FIG. 5 b also shows angle 501, which is the angle between the inward-facing wall 313 of ridge 311 and the valley of basin 310 at the drinking portion side of the lid 100. Angle 501 is about 90 degrees. However, in other embodiments, angle 501 could be significantly less than or greater than 90 degrees.

Angle 501 and angle 502 could vary depending on numerous factors such as user preference and the particular application (e.g., tea, coffee, hot chocolate, juice, child, adult, etc). Angle 501 and angle 502 could also vary along the circumference of ridge 311 (e.g., different portions of the ridge could have different angles).

FIG. 5 b shows angle 507, which is the angle between the outward-facing wall 312 of the ridge 311 (near the aroma portion) with respect to a horizontal surface. It is contemplated that angle 507 is between 100 and 130 degrees. By providing such angle in this embodiment, the outward facing surface of the ridge is viewable to consumers and on lookers, which makes this space valuable for advertisements and/or messages.

FIG. 6 shows a back side view of lid 100 showing the aroma portion of the lid toward the front, and the drinking portion of lid 100 toward the back. FIG. 6 also shows angle 601, which is the angle between the outward-facing wall 312 of ridge 311 and a horizontal surface of the lid 100. Angle 601 is between about 135 degrees and provides a visible viewing angle for advertising text and logos (e.g., see FIG. 8 b). The height of lid 100 (e.g., height 503 a and 503 b) and angle 601 together provide a visible advertising surface that can be simultaneously viewed by both the user (even when drinking from 100) and on lookers. In alternative embodiments, angle 601 of lid 100 can be changed (e.g., 125 degrees, 150 degrees, etc.) to meet the user's preference.

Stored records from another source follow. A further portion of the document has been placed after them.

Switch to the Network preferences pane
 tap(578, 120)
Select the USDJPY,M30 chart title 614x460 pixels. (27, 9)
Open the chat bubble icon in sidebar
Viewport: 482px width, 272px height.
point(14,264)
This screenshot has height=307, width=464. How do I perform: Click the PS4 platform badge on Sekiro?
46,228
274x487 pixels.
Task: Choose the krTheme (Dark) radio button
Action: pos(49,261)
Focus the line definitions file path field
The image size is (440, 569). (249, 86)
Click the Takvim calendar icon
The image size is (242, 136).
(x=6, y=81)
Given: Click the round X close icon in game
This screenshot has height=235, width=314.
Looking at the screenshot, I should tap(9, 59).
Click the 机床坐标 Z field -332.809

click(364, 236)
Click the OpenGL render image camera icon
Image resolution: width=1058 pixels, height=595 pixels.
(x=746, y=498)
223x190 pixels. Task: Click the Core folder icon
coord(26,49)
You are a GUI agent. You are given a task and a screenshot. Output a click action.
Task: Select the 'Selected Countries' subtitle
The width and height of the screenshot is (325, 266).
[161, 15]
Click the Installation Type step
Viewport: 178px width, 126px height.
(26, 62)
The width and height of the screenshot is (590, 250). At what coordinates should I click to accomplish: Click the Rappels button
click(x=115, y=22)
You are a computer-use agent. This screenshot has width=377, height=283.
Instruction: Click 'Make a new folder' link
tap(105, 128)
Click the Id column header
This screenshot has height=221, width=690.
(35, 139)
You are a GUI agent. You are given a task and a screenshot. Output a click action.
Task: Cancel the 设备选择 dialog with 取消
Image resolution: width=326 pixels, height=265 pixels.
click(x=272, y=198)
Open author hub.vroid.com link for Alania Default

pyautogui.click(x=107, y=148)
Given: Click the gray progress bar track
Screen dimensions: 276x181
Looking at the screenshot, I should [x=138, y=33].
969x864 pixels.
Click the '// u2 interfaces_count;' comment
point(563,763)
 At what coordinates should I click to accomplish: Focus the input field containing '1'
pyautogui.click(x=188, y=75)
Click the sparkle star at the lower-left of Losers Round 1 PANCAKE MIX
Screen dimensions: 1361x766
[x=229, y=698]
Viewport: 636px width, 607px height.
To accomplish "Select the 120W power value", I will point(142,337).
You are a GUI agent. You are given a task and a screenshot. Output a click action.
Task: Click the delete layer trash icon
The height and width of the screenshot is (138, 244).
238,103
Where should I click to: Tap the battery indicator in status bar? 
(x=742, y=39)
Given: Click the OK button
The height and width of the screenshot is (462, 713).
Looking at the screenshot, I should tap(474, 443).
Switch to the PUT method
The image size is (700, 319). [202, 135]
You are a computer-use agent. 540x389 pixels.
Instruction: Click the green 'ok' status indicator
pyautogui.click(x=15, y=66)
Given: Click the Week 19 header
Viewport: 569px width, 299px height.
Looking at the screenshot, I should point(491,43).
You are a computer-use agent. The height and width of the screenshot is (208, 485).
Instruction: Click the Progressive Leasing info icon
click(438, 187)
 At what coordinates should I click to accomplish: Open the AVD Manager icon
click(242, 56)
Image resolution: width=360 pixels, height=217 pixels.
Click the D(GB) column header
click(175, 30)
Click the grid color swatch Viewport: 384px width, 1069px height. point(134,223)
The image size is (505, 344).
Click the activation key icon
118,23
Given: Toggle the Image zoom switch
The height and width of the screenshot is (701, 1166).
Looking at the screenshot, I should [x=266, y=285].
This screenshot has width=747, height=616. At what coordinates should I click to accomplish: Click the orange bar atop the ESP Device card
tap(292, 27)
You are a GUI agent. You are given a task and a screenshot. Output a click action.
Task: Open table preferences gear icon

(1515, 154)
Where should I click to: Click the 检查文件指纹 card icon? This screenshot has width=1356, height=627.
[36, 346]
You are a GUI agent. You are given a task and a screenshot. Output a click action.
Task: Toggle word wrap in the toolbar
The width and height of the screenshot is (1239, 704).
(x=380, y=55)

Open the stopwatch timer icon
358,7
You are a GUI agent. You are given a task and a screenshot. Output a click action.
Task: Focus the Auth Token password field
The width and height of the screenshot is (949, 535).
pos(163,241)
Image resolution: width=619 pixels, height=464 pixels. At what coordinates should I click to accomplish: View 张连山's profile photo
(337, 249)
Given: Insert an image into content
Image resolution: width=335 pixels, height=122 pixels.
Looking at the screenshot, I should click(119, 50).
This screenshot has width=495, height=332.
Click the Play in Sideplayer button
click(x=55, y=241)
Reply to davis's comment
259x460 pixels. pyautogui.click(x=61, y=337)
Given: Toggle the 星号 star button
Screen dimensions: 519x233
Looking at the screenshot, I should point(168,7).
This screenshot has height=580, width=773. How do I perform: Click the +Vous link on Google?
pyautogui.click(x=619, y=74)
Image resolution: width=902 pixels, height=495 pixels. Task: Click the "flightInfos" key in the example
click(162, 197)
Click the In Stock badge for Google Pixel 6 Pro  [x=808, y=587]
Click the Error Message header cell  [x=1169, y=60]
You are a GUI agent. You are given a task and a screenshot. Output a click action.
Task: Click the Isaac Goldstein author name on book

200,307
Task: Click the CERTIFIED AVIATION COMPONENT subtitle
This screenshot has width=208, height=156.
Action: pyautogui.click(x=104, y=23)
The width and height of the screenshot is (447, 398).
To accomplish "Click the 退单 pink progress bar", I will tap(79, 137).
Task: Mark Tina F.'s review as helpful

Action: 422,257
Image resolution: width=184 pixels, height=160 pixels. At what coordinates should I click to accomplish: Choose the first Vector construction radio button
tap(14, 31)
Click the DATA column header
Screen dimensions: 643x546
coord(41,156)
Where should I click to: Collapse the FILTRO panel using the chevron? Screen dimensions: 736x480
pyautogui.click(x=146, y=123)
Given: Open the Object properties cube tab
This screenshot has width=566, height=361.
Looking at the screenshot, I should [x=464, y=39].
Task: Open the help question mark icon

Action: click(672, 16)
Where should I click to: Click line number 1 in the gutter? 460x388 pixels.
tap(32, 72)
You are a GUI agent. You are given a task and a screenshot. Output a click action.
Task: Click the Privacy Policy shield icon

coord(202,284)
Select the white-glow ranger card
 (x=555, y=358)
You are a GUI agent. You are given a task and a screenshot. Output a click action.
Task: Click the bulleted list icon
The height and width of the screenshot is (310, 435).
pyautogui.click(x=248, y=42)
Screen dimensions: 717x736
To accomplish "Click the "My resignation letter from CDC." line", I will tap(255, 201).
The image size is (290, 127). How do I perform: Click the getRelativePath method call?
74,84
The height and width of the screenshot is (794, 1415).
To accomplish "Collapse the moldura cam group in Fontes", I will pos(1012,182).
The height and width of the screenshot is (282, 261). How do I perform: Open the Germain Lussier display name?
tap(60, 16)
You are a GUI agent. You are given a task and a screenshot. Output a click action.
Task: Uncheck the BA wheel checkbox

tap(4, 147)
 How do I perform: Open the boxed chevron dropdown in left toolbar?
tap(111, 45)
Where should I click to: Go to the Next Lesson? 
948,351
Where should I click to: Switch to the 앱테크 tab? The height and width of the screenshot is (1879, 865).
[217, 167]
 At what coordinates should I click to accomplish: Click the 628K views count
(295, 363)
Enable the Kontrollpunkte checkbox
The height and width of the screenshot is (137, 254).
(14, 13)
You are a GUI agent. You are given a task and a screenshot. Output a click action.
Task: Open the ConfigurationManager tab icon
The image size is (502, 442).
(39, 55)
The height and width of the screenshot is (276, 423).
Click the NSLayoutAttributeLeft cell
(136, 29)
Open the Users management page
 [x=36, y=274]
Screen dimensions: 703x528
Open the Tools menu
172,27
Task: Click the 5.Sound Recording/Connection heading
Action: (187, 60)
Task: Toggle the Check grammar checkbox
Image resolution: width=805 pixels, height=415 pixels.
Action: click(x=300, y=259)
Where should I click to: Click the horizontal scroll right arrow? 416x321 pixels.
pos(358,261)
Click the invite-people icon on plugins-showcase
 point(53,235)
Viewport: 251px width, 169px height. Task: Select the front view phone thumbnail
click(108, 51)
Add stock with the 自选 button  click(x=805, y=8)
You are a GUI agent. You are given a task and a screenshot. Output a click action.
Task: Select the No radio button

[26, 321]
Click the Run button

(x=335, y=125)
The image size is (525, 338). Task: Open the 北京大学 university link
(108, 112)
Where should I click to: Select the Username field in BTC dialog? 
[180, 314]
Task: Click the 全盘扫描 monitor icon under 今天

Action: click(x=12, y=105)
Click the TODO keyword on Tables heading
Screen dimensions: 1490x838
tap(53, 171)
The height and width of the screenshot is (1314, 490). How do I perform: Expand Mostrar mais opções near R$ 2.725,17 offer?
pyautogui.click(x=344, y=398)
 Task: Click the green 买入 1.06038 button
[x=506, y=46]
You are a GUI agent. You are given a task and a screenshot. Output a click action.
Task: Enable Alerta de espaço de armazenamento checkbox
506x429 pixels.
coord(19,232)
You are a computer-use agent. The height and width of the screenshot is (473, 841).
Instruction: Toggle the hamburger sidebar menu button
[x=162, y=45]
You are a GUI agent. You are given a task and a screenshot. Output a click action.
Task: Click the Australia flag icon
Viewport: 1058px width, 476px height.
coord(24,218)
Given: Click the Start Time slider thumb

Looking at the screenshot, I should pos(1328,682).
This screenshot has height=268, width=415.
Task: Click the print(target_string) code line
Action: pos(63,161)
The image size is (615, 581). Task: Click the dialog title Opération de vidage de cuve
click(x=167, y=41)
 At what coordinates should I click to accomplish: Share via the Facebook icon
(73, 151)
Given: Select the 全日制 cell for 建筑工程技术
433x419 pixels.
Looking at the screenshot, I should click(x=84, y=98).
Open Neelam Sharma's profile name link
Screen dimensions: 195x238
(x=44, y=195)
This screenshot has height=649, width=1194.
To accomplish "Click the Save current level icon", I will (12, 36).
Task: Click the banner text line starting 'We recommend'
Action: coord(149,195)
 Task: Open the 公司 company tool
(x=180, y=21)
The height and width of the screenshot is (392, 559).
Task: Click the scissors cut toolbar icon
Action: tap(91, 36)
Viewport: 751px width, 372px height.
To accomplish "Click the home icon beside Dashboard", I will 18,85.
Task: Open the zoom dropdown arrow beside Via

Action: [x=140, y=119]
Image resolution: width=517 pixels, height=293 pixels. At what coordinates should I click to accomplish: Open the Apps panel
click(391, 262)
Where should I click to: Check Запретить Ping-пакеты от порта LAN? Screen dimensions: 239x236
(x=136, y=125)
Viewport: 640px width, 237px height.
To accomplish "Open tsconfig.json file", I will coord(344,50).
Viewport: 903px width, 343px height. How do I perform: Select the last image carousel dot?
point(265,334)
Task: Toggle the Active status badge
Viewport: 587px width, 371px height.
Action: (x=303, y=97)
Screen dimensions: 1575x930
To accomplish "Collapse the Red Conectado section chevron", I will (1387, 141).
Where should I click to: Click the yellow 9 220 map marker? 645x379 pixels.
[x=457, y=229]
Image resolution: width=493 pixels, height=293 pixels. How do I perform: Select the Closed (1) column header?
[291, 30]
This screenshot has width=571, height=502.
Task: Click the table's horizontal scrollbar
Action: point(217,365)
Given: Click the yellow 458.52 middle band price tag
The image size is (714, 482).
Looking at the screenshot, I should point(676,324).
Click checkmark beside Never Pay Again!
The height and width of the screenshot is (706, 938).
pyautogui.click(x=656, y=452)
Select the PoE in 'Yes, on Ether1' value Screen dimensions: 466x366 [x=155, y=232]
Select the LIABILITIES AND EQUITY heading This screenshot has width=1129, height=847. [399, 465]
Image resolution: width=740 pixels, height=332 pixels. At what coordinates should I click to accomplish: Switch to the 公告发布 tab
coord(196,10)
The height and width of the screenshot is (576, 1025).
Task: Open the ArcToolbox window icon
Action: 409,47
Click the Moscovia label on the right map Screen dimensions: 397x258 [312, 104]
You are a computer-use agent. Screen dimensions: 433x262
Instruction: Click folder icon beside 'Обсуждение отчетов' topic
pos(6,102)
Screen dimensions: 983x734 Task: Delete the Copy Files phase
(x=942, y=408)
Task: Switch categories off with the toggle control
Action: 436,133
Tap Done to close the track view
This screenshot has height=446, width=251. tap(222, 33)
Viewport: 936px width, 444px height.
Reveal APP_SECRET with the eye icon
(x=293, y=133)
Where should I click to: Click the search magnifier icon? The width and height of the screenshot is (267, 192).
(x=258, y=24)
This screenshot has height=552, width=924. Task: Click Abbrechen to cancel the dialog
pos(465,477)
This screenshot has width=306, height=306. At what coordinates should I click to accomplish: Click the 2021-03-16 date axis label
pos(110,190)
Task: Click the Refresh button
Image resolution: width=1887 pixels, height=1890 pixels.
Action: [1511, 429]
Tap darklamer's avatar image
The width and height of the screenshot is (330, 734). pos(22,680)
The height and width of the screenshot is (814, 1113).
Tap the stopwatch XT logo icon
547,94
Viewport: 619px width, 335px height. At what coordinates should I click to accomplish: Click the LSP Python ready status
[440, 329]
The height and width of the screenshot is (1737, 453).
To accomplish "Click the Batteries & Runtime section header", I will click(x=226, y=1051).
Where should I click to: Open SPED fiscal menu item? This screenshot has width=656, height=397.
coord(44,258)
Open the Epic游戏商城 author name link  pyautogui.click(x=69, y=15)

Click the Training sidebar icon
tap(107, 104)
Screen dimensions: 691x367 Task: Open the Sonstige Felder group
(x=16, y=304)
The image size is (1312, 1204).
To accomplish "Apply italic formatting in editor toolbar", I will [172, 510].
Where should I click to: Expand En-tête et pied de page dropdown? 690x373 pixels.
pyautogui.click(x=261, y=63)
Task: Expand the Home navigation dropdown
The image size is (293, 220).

FIG. 7 shows a front side view of lid 100 showing a width 309 of the drinking portion of lid 100. In some embodiments, width 309 is 1 inches.

FIG. 8 shows various perspective views of lid 100 from various angles. FIG. 8 a shows a top perspective view of lid 100. FIG. 8 b shows a side perspective view of lid 100, with optional logo 810 and optional branding 820. Those of ordinary skill in the art will appreciate that information other than logos and branding can be included on the outward facing surface of ridge 311. For example, the outward facing surface could include words, labels, warnings, slogans, website address, pictures, colors, matrix barcodes, Quick Response (BQ) codes, and radiofrequency identification (RFID) tags. The outward-facing surface of ridge 311 is angled such that the surface is easily visible to both the user of the lid and to those nearby.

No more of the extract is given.